Do people who smoke out really need a day to "celebrate" that fact?  Are they some kind of persecuted group of people?  Is it an opportunity for them to do something different than what they normally do?

The answers to these questions are no.

It was mentioned to me earlier today that today is cough–National Pot Smoker's Day–cough.  Like I said, I don't think they need a day, but where would such a statement be made, you ask.  Well, at work.  That's right, I got a job.

I'm working at Rooster crepe. sandwich. cafe. in the kitchen.  I'm one of two people that can actually make the crepes.  Probably because making crepes in the first place is a mistake.  I take a very runny egg-based batter and pour it onto a hot surface with no lip and spread it out quickly enough so that it spreads all the way to the edges, but not so fast that it doesn't have time to set before I get to the edge.  It took me about two days to get the rhythm, but I can now make three at a time and get about 90 done in 45 minutes.  Other than "spinning" the crepes, I also assemble the crepes when they are ordered.  Overall, it's a pretty easy job.  I gets stressful on Saturdays when we have over 300 crepes, alone, ordered from 8:30-2:00.  It's a lot of controlled movement, thinking fast, doing it correctly.

Ministry is going well too.  I'm still being challenged and encouraged by Mike and Phil, which I would expect nothing less.  I'm being more proactive in pursuing people on Sunday mornings, those who I haven't seen at City Church before, finding out their stories and sharing some of mine as well.  I tend to find the people that have just moved to the Lou and so I have a quick connecting point with them.  For others, I just make stuff up and hope for the best.  I'm kidding, of course.  Or. Am. I?

I'm connecting with quite a few of my neighbors also.  I hung out with the guys upstairs on Saturday while they smoked three racks of ribs and two pork shoulders.  Glorious smoked meats.  We watched the Cards game, which I've decided has to happen, just as I would watch fútbol in Costa Rica.  Of course, this is the 6 hour and 53 minute game making it a real stretch for me to care the extra 11 innings.  A lot of things can happen during that amount of time.  One thing of interest is Hailey deciding to try out flying and jumping out a two story window.  Thankfully, one of my neighbors, the smoker–of meats, not grass–caught her and she's none-the-worse.
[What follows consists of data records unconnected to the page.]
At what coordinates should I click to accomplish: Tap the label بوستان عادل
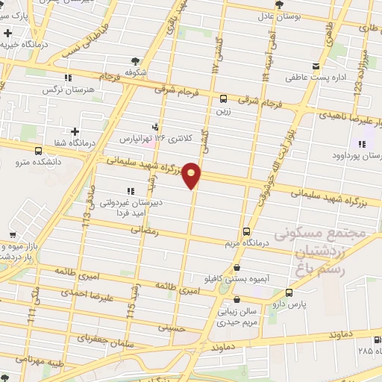pos(278,15)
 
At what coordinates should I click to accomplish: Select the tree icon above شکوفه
pos(134,61)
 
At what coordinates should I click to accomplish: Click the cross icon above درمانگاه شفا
pos(75,132)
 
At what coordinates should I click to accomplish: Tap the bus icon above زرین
pos(223,98)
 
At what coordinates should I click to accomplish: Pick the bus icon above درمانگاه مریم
pos(247,231)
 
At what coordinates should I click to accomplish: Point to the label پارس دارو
pos(298,304)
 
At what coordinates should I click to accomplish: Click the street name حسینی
pos(170,326)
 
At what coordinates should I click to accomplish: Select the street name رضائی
pos(146,231)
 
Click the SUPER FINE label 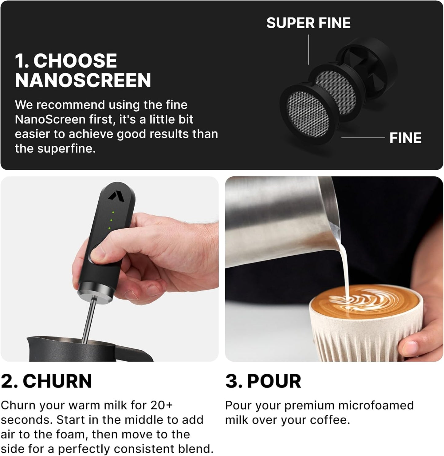click(x=308, y=23)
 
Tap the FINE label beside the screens click(x=405, y=138)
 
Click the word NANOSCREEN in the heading click(x=83, y=81)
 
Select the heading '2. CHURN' click(x=46, y=381)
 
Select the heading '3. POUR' click(x=263, y=381)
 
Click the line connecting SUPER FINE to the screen click(x=308, y=49)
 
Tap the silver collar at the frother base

I'm exploring Saint Louis as much as I can also.  On Friday I went to Farmhaus, a new restaurant which focuses on local ingredients and classes up some of the homey classics: meat pie with chorizo gravy, bacon-wrapped meatloaf with a BBQ glaze, fish and potatoes.  They do their own charcuterie also, which makes me happy.  Yesterday I was looking for a particular herb and went to Produce Row, which seems to be the landing spot of all the produce that gets to Saint Louis.  It was pretty impressive.

I was also welcomed to Saint Louis last week when my car was broken into.  Nothing was taken, but they smashed my window.  Got it fixed quickly and all is well.

Lately the freshness of Christ has been on my mind also.  How I often don't place my identity in him and what it looks like to do so.  How just as in the Old Testament, God sits on the throne in the tabernacle, God's right place in my life is sitting on the throne of my heart.  I often forget that and snap at people "trying" to help me on the phone, but quickly remember that I have been extended grace and so should they.  Still there are other times when I don't remember and I can only hope for more grace on my part from those around me.

Still hoping to return to Chicago to plant, so if you know anyone that wants to do that, send them my way.  Right now, however, I'm building relationships where I am and enjoying my time in Saint Louis and trying to keep my smoking relegated to meat alone.